The Many Stories of Carolyn


She described how hungry, desperate, out-of-work men would jump on and off the rail cars near her house and that many of them would knock on her door asking for food, water, anything that could be spared. How her mother would give them what she could but no one had much and there wasn’t a lot to give. 


I heard the story about meeting her husband Ken (my sister’s husband’s father) and how they lived and worked in Wharton, Texas, had their two boys, how her husband’s work took them to North Carolina. She didn’t work in North Carolina and she told me about how she and a friend visited a lot of places, shopped, and the kind of trees that grew there. 


The stories continue, back to Austin - how she and her husband retired and bought a small trailer home south Texas - and then a larger trailer home - then selling the trailer home because they had aged beyond the point of being able to manage it all.
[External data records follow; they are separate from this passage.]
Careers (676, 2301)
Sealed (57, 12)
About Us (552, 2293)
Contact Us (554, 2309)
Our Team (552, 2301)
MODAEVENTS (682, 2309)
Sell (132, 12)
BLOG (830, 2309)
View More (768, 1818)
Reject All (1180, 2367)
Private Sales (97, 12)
I heard about the trips they took, the friends they met, and the moments of pain and awe experienced along the way. 

 

Each story started with an event that opened a new story, which meant that an old story had ended.

 

If I were to guess, I’d say Carolyn has lived at least 20++ various stories - and she's just started another one. Last month the sale of her house, where she's lived for over 40 years, was finalized.


Each Story is a Life of Its Own


Each story - or "life" is born of a change or event that requires a transition from the way life WAS, to the way life IS - and there is a GAP between the new and the old that had to be crossed to adjust and thrive.

 

So, I’ve come to the realization that living like “YOLO” will actually keep you from living your best life (lives). 


Why? 

 

Because it makes us see the gaps we ALL experience throughout our life, as something to run from. The gaps are NOT something to avoid and run away from. The gaps are to be recognized, respected and navigated.